In the study, Frank Spinelli, MD, of ViiV Healthcare, and colleagues, including U=U founder Bruce Richman, took results from the Positive Perspectives 2 survey of people living with HIV in 25 countries and culled data from respondents in the United States, Mexico and Canada. The survey included items such as “My provider has told me about U=U.” The survey also asked people to describe their self-reported viral load, their sexual and mental health, how often they took their medications and whether they’d told others about their HIV status.
In total, 583 people diagnosed with HIV since 2010 were included in the study—400 from the United States, 63 from Mexico and 120 from Canada. Overall, Americans were most likely to have heard about U=U: 71% of U.S. residents reported that a health care provider had told them about it, compared with 67% of Mexican residents and 51% of Canadian residents. But people in Mexico were most likely to report taking their medicine every day (76% versus 70% of Americans and 48% of Canadians) and sharing their HIV status with at least one person (95% versus 87% of Canadians and 84% of Americans).
But there were wide variations in knowledge about U=U depending on who people were and where they lived in the United States. For instance, 78% of people living in U.S. cities had a health care provider tell them about U=U, compared with 65% of people in rural areas. Likewise, while 90% of cisgender women and 100% of nonbinary or transgender people reported their provider talked to them about U=U, just 65% of cisgender men had heard about U=U from their providers. Similarly, providers had told the vast majority of people (88%) who identified as queer, bisexual or something other than straight or gay about U=U, but the rate was much lower among people who identified as heterosexual (65%). Three out of four people who identified as gay said their providers had told them about U=U.

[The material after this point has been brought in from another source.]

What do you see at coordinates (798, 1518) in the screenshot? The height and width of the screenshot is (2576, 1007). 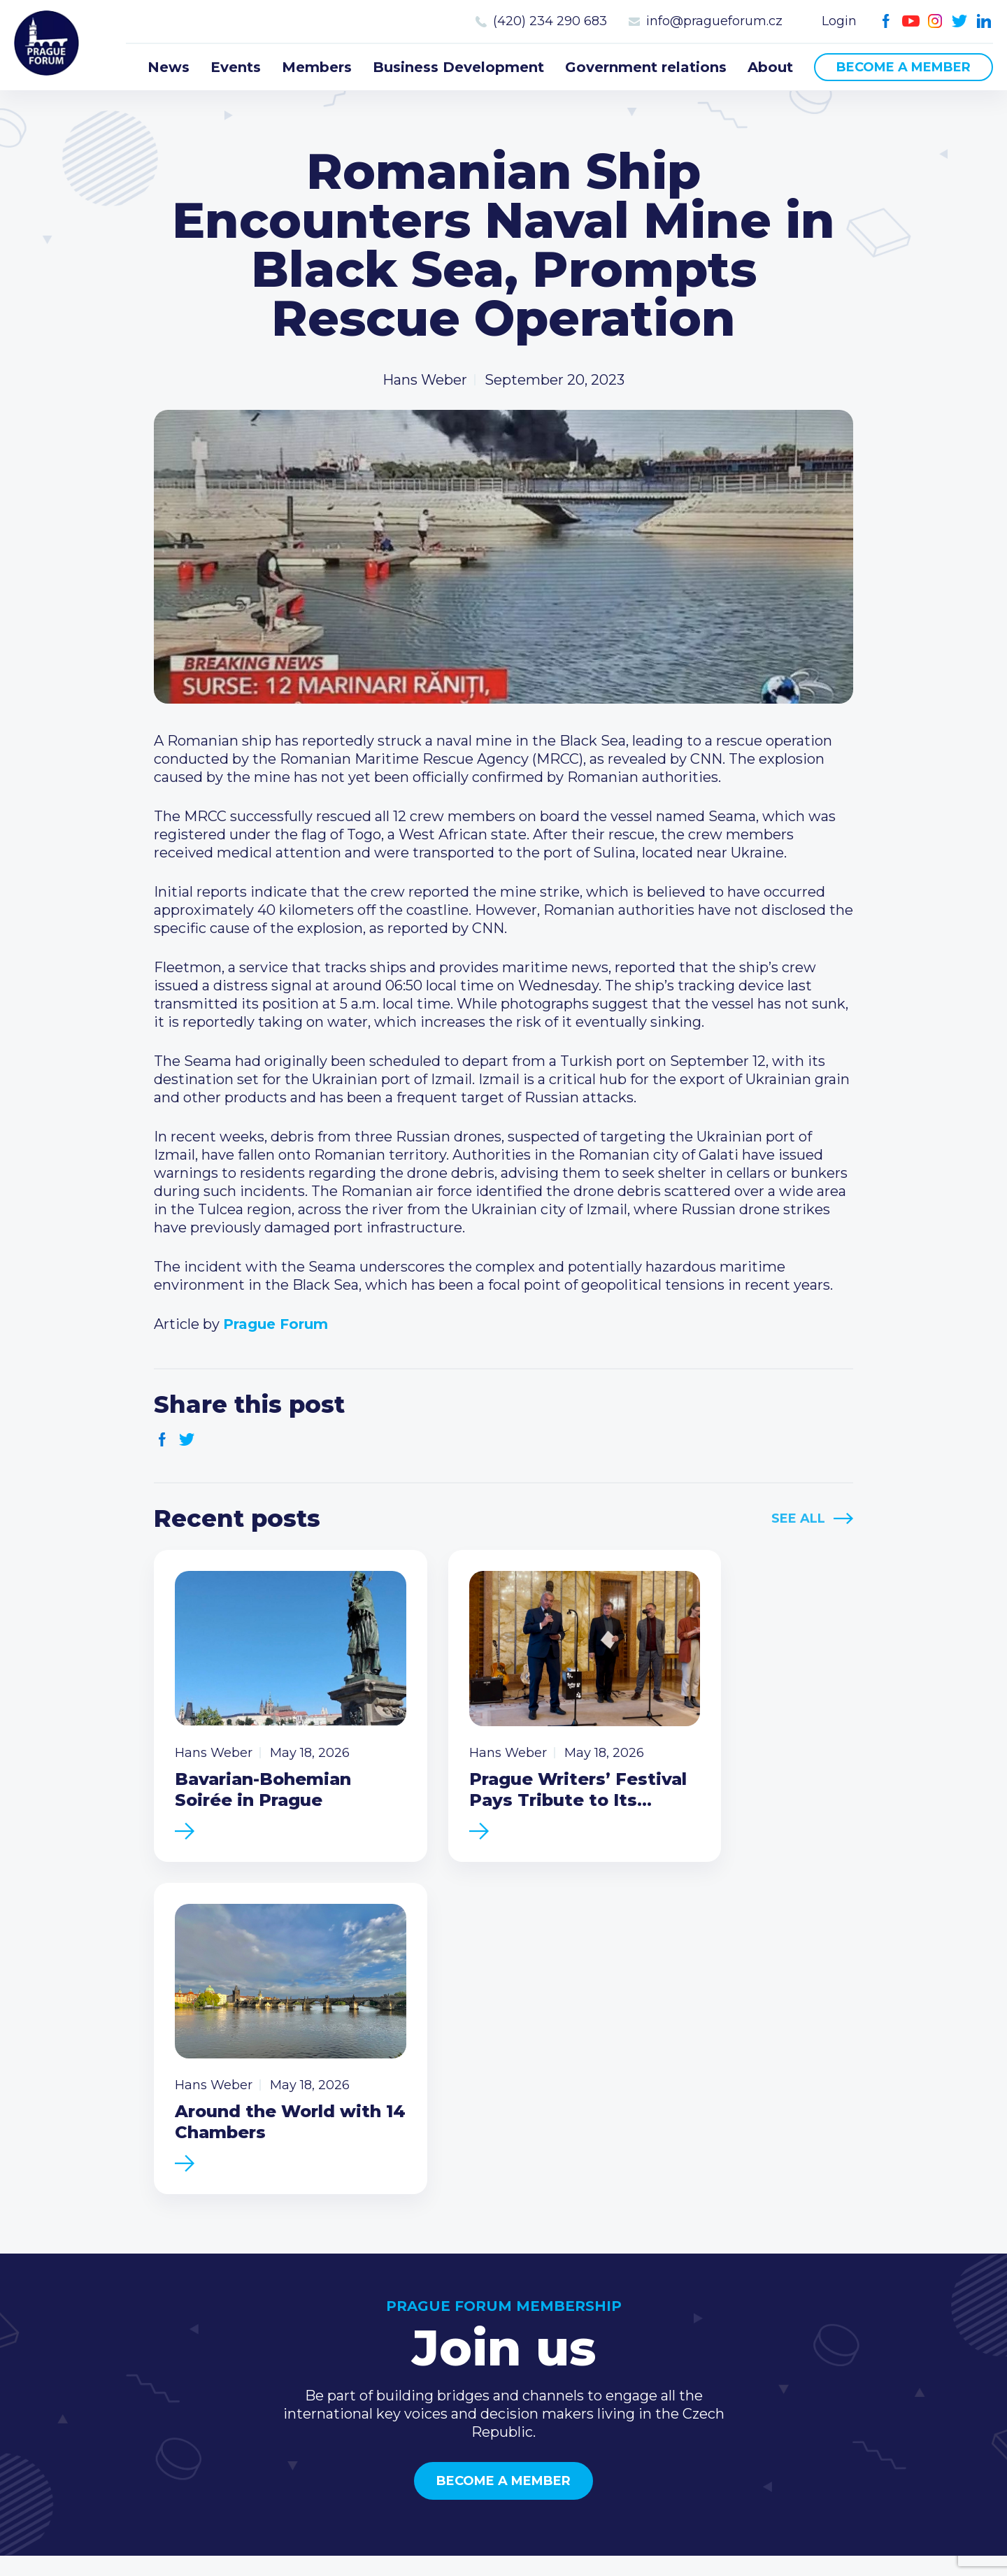 I see `See All` at bounding box center [798, 1518].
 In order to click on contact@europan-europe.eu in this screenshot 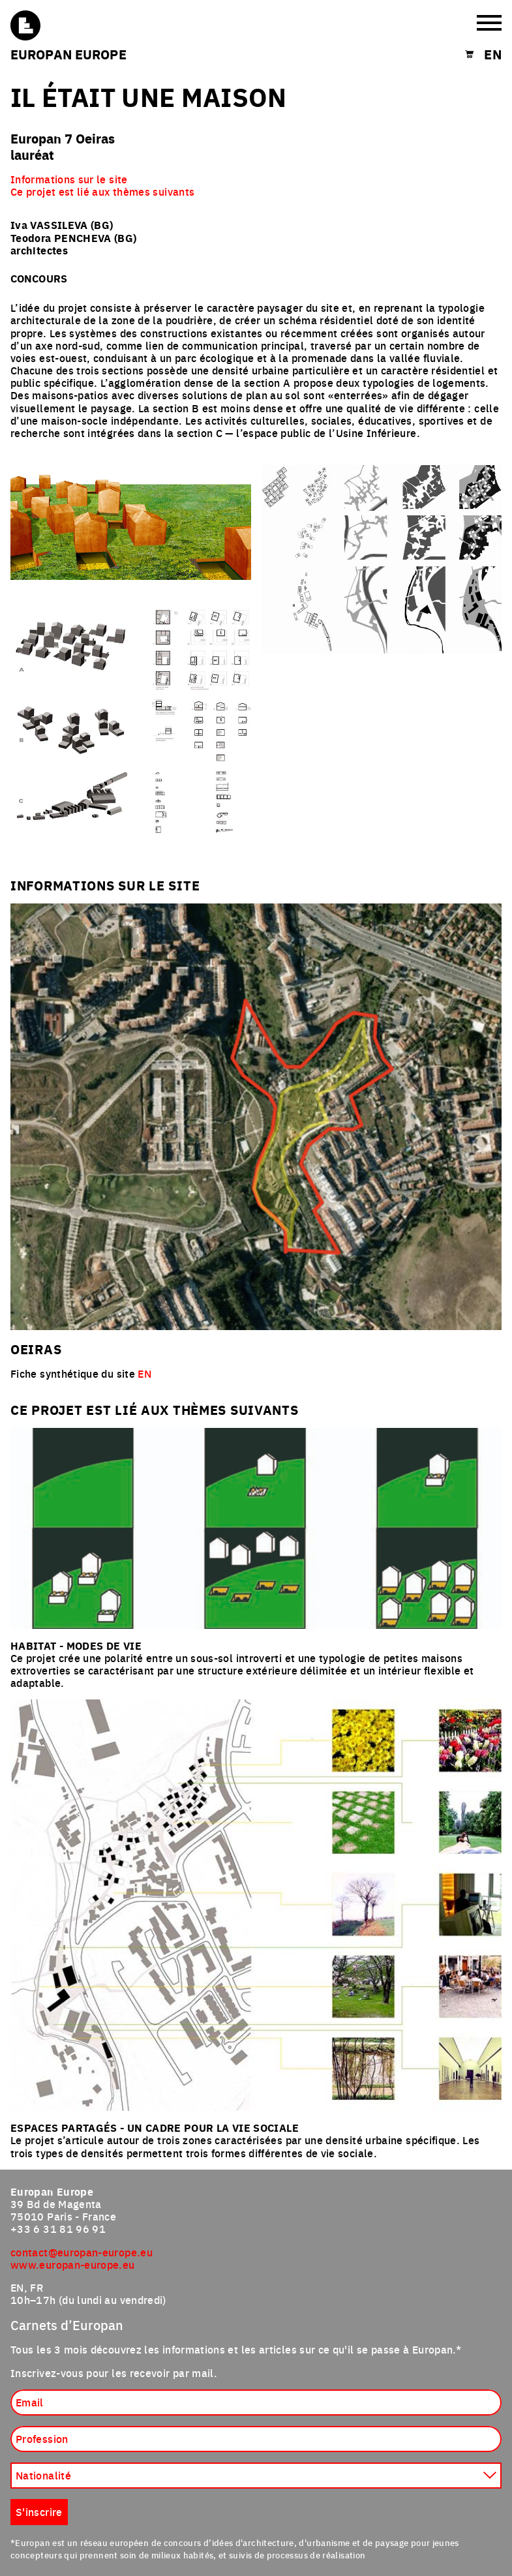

This regional, gender and sexuality variation in the United States wasn’t seen in either Canada or Mexico.
Interestingly, it was hearing about U=U from a healthcare provider that was associated with much higher rates of viral suppression in the United States—but that wasn’t the case among Canadian or Mexican people living with HIV. For instance, just 45% of American participants who’d never talked about U=U with a provider reported having an undetectable viral load. But when they did hear about U=U from their provider, 64% achieved an undetectable viral load. In Canada and Mexico, meanwhile, rates of viral suppression were not significantly different between people who knew about U=U and those who didn’t.
Hearing about U=U from a provider was associated with better mental health and optimal sexual health for people across North America. But Americans saw their mental and physical health double if they’d heard about U=U from their providers. Just 23% who had not heard about U=U reported optimal mental health versus 58% of those who knew about U=U. Likewise, 23% who did not know about U=U and 46% who’d heard about U=U from a provider reported optimal sexual health. The increases were also significant in Mexico and Canada, but they didn’t double.